UsuńNew Diet Taps into Pioneering Idea to Help Dieters Lose 23 Pounds within Just 21 Days!
OdpowiedzUsuńteż pierwsze słyszę, ale w sumie przesada w każdym kierunku jest zła,a może o to chodziło. nie stosowałam tych tabletek, ale biorę dermovital z nowoczesneziola który wzmacnia nie tylko włosy, ale też paznokcie i skórę. regularne stosowanie mi się bardzo opłaciło.
OdpowiedzUsuńSzkoda, że nie ma zdjęcia "przed" m.in. zakoli, bo trudno porównać czy kuracja rzeczywiście przyniosła efekty. A to zdjęcie pokazujące długość włosów w zasadzie nic nie pokazuje. Ponadto zawartość składników w dwóch tabletkach jest bardzo mała, wręcz nikła, więc WĄTPIĘ, żeby po tak krótkim czasie pojawiły się efekty. Niektóre składniki wymagają bardzo długiego czasu suplementacji, żeby w ogóle zaczęły działać na organizm, m.in. siarka, żelazo, skrzyp, wit.

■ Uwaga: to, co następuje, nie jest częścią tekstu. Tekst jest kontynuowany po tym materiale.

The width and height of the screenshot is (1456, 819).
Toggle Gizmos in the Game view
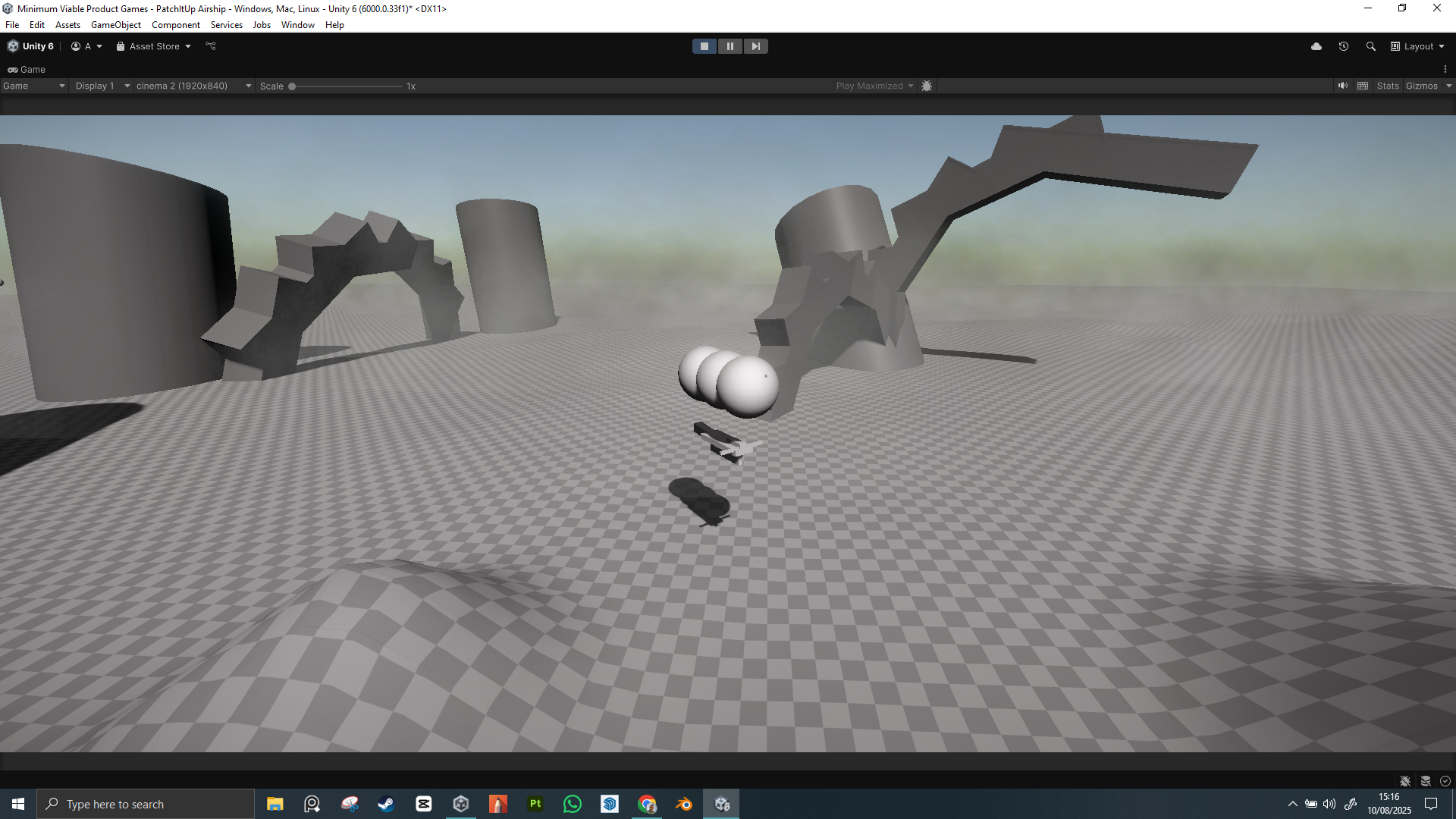click(1422, 86)
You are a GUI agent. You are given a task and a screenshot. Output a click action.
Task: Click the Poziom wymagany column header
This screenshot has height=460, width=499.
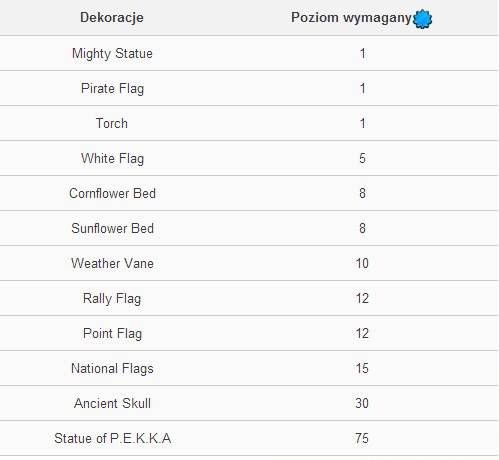[351, 17]
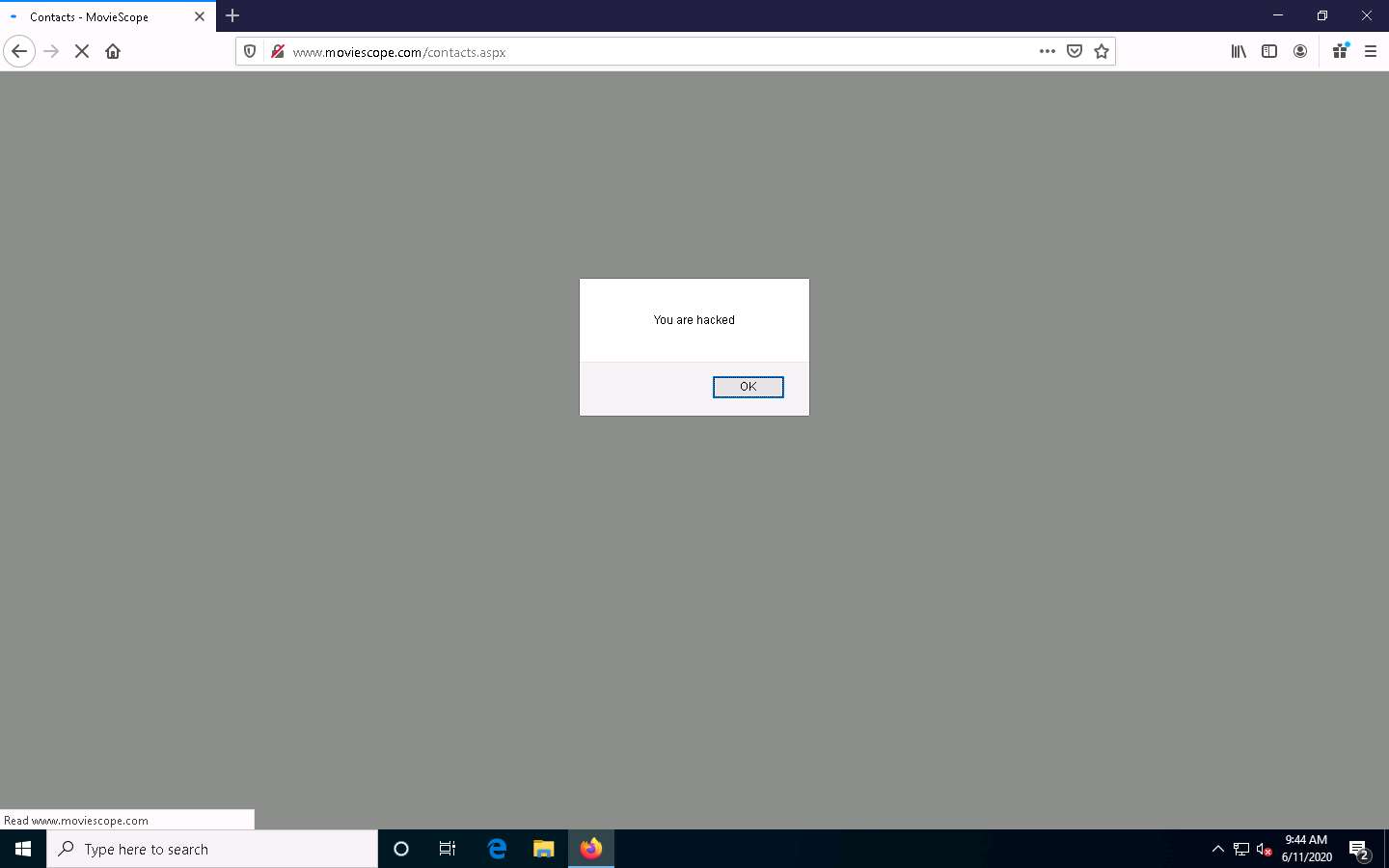Dismiss the alert by clicking OK

click(748, 387)
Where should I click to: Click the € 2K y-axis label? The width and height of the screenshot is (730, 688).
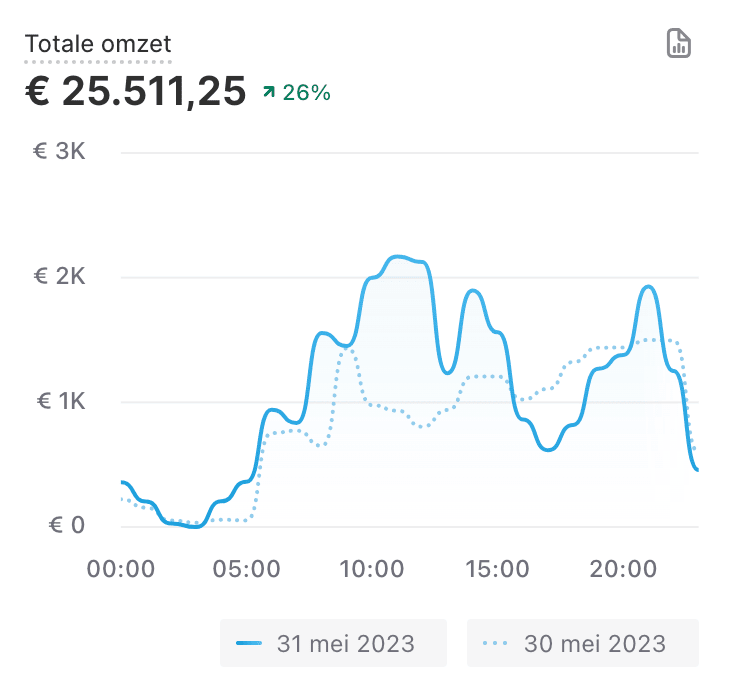tap(60, 277)
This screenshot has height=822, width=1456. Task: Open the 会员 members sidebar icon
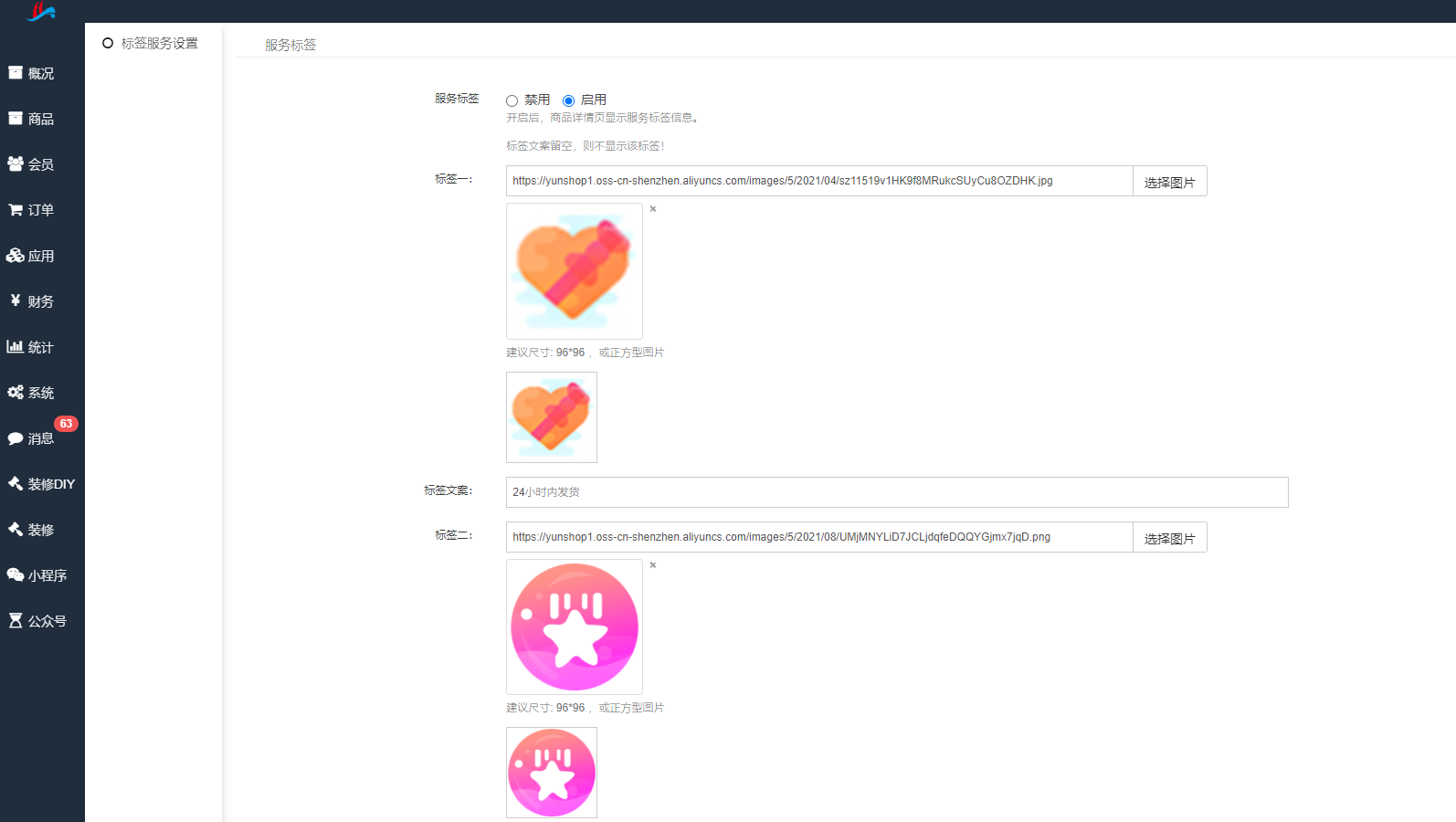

D. Może po prostu masz dobre geny i włosy rosną Ci szybciej niż normalnie, czego może wcześniej nie odnotowałaś. Na pewno nie jest to zasługą tych tabletek, bo naprawdę, nie ma w tym składzie nic nadzwyczajnego.
OdpowiedzUsuńWow, efekty widać., Chyba sama sięgnę po te tabletki.
OdpowiedzUsuńسرویس، تعمیر یخچال و فریزر در تهران و حومه.